NHS providers and commissioners ended 2015/2016 with a deficit of £1.85 billion – the largest aggregate deficit in NHS history. One option is to meet this deficit is to improve productivity delivering better value care to help the NHS meet its efficiency targets.1 This is supported by the Carter Report where it stated that pharmacists and clinical pharmacy technicians to spend much more time on clinical pharmacy services than on infrastructure activities or back-office services.2

Aim The aim was to improve the efficiency and cost effectiveness of the paediatric rheumatology service for methotrexate patients requiring therapeutic drug monitoring (TDM) by assigning tasks according to skill mix.

Method Value stream mapping (VSM), a lean methodology analysing the current state of a process through work flow mapping and designing a future state for the process in order to improve the process. This was used by the pharmacist and consultant to review the paediatric pharmacy rheumatology patient flow. Each step was determined then reviewed for value to patient care and assigned to the consultant, pharmacist or patient care co-ordinator (PCC) according to skill mix.3

Results 18 different processes were mapped for monitoring a new and current patient’s blood test results and homecare supply. For a new patient registration 5 steps were involved, 8 steps for monitoring a patient’s blood results and 5 steps for homecare supply. In addition, the pharmacist attended the rheumatology clinics when methotrexate patients were booked in. This involved approximately 2 hours every 2 weeks, taking into account that clinics usually did not run on time, to see between 1–3 patients. After VSM it was agreed the consultant would contact the pharmacist when there is a new patient or a current patient requires review. Previously the pharmacist was responsible for contacting patients/parents and carers to remind them of overdue blood tests taking around 45 min a week. With VSM the PCC was identified as the best person to do this. On a weekly basis the pharmacist will access the TDM database and update a list of patients that was overdue blood tests. This list is sent to the consultant and PCC. The PCC will contact the families and update the list with outcomes. Homecare prescriptions were previously organised by the pharmacist for the consultant to sign. The pharmacist continues to ensure the prescriptions are correct in terms of need for supply (liaison with the homecare company, medical documents and consultant for clinical need) and dosage but the PCC liaising with the consultant for administration purposes such as printing of prescriptions and returning prescriptions back to the pharmacist. A standard operating procedure was written to ensure roles and responsibilities are clear.

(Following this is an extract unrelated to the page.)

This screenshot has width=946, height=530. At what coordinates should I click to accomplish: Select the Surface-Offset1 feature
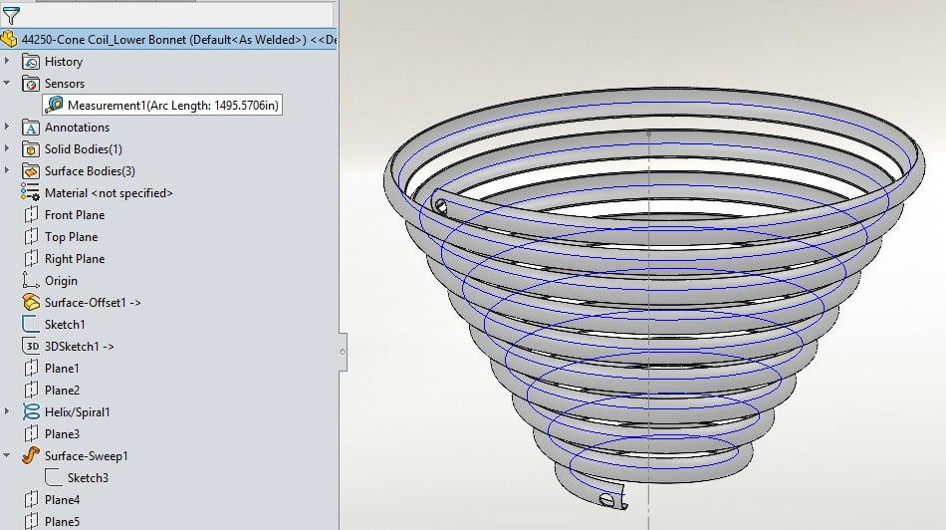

Conclusion This simple and quick exercise has improved the efficiency and cost effectiveness of the service as the most appropriate person now actions each step. Having access to a PCC has saved the pharmacist approximately 1 hour a week and the consultant clinic referral system approximately 2 hours twice a month equating to over 1.5 working days a month.

References

  1. Dunn P, McKenna H, Murray R. Deficits in the NHS 2016. The Kings Fund available at https://www.kingsfund.org.uk/sites/default/files/field/field_publication_file/Deficits_in_the_NHS_Kings_Fund_July_2016_1.pdf (Accessed 12.12.17).

  2. Lord Carter of Coles. Operational productivity and performance in English NHS acute hospitals: Unwarranted variations. Department of Health. London. Available at https://www.gov.uk/government/uploads/system/uploads/attachment_data/file/499229/Operational_productivity_A.pdf (Accessed 12.12.17).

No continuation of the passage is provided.